A curious mind

Distributed Systems for practitioners - Behind the scenes

21 Mar 2020

Blog post introductory image

I recently completed a book I had been writing for the last two years on distributed systems, called Distributed Systems for practitioners. So, I thought it would be a good idea to write a blog post sharing some background information about the book, why I decided to write it, what the process was like etc.

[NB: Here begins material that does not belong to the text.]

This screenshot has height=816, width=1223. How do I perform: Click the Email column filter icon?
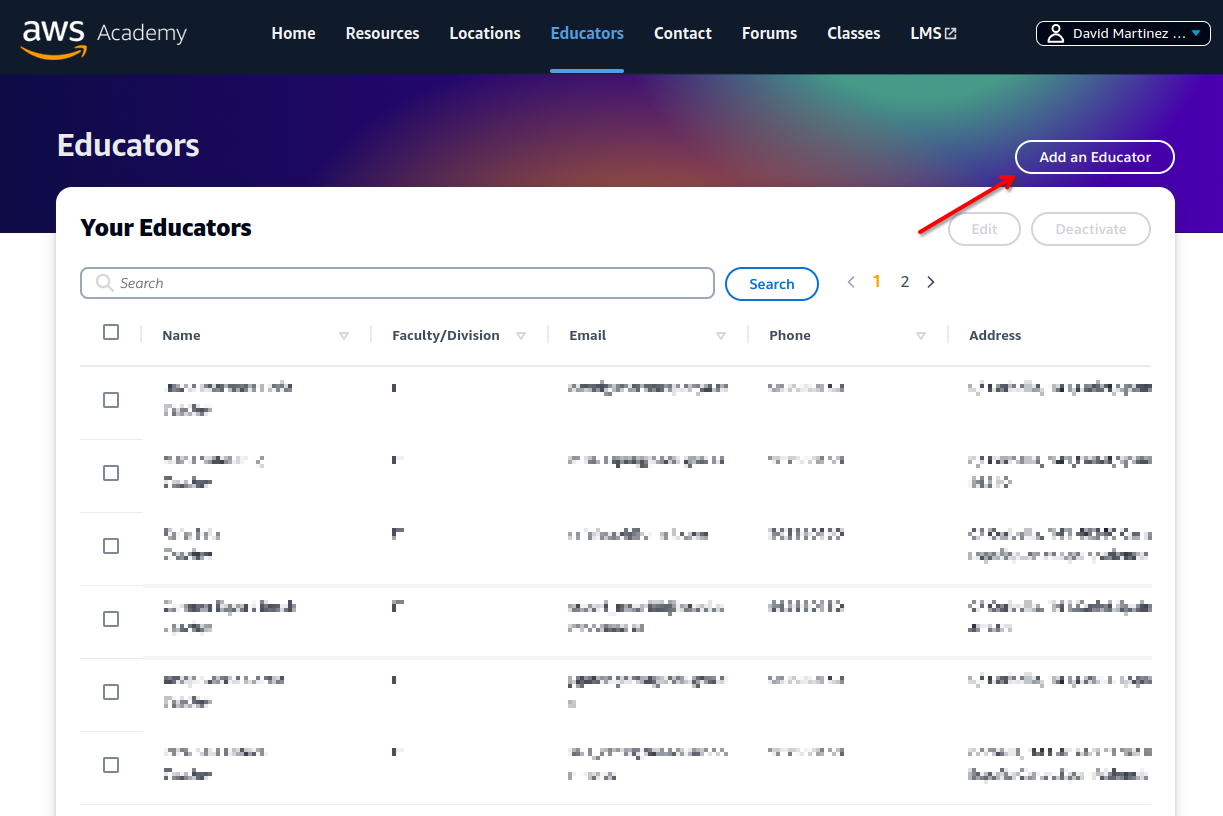721,336
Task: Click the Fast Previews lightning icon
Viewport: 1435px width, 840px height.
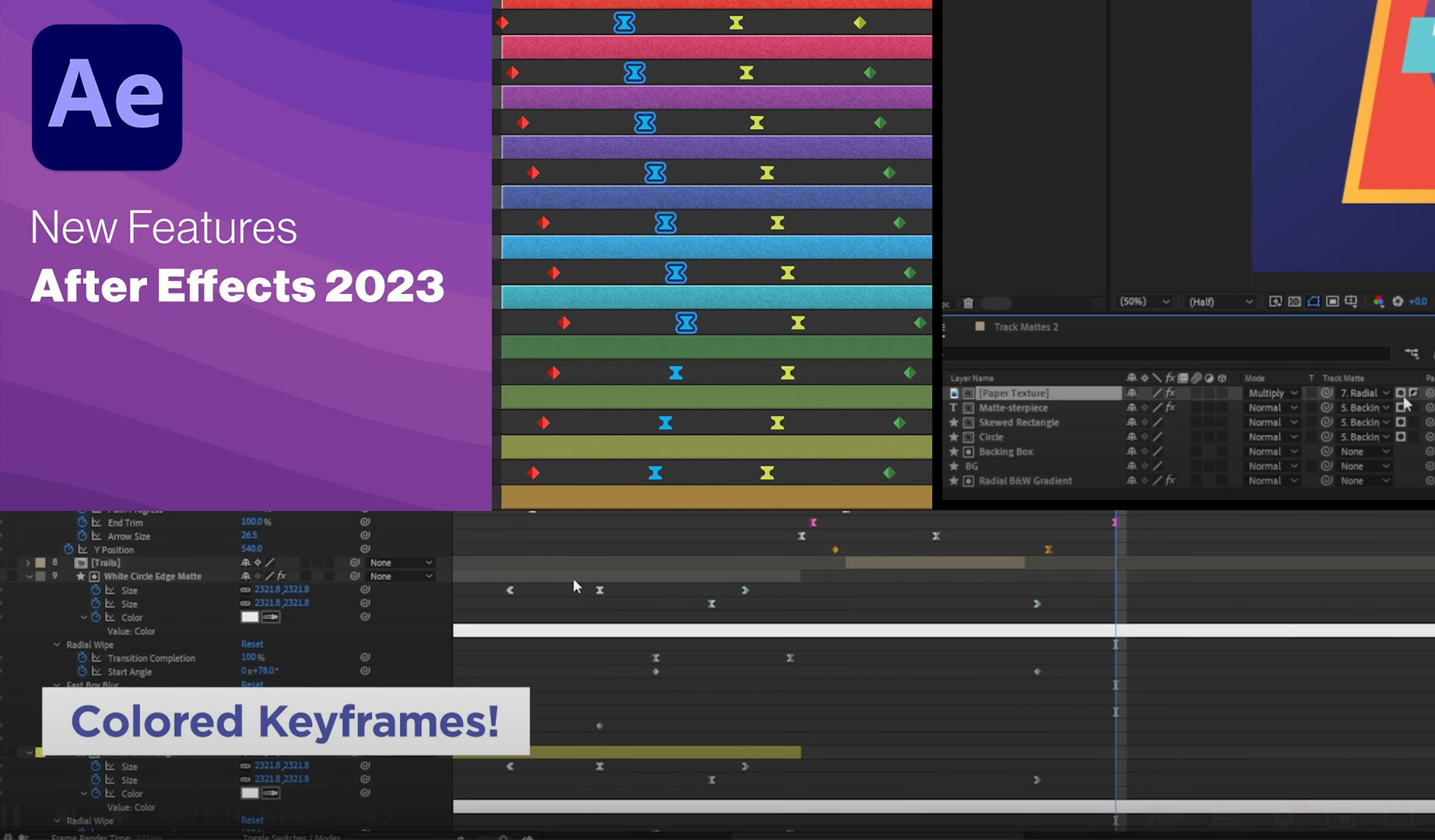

Let’s start with how I made the decision to write this book. Of course, the actual decision to write the book was made roughly two years ago, as I mentioned previously. However, after completing the book I realised that the incentive originated way back in time during my undergraduate studies. Back then, I had enrolled in a course on distributed systems, which contained Paxos as part of its curriculum. I remember this was considered a rather hard topic for students. As a result, it was not included in the exams material, it was only included in the curriculum as a somewhat optional topic and I also remember the professors pulling our legs saying things like “Oh, if you understand Paxos, please come tell us, there’s no need to take the exam” or “One does not simply understand the Paxos paper by reading it only one time”1. Needless to say, I tried to read and understand the paper. Not only I tried, but I made a significant effort, I think I tried to read the paper two or three times, but still I could not get it. It was a miserable failure, but I didn’t really bother at that point. If the professors said it was a very hard topic for an undergrad, who was I to challenge them? So, I just pressed Crtl+Del and moved on with my life. Fast forward almost 10 years and here I am again reading the Paxos paper! Only this time, I get it. I not only get it, but I feel unable to understand why it was so hard for me to understand it back then2.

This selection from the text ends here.